Copy out the lines below that hold the word "each".

(Collected data entries)
#####
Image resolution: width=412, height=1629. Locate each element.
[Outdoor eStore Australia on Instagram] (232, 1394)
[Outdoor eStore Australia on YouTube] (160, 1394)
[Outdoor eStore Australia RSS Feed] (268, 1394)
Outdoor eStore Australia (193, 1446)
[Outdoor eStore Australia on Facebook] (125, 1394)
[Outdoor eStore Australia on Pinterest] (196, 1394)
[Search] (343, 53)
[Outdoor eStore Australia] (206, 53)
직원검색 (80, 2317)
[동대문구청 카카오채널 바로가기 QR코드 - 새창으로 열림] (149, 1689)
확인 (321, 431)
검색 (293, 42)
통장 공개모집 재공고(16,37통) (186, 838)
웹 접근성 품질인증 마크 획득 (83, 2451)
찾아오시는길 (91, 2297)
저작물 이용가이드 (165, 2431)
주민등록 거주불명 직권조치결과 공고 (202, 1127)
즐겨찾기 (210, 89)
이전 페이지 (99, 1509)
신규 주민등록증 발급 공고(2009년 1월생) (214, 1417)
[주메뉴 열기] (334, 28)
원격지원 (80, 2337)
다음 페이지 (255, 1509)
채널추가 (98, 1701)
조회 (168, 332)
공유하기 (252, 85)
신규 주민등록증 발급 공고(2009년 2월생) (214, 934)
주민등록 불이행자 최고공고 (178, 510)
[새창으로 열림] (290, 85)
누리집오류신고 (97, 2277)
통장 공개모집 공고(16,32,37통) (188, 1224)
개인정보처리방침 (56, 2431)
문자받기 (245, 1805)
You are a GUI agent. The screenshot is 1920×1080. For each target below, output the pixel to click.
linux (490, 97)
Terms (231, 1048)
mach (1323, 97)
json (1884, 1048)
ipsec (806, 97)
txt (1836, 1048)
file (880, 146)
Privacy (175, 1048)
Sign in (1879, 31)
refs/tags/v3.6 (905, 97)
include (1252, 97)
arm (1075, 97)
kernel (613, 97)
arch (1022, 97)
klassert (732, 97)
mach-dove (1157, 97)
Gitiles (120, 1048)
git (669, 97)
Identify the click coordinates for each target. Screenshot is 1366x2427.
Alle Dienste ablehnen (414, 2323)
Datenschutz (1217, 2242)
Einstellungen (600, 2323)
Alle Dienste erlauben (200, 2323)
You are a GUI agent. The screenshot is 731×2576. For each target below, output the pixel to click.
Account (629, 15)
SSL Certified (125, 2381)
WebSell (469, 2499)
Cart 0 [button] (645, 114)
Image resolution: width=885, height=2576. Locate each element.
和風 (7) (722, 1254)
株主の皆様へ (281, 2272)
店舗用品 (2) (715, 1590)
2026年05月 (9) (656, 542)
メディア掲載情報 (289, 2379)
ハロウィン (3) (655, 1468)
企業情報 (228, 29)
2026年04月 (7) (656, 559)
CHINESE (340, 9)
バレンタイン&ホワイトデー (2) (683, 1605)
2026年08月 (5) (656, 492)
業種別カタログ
#####
Solution to the exercise:
Image resolution: width=412, height=1629. Locate each element.
You are a GUI agent. The screenshot is 1920×1080. For each target below, output the pixel to click.
Identify the click coordinates for each target. Screenshot is 1366x2427.
You are a GUI agent. The screenshot is 731×2576. For each target below, output the pixel to click.
Image resolution: width=885, height=2576. Locate each element.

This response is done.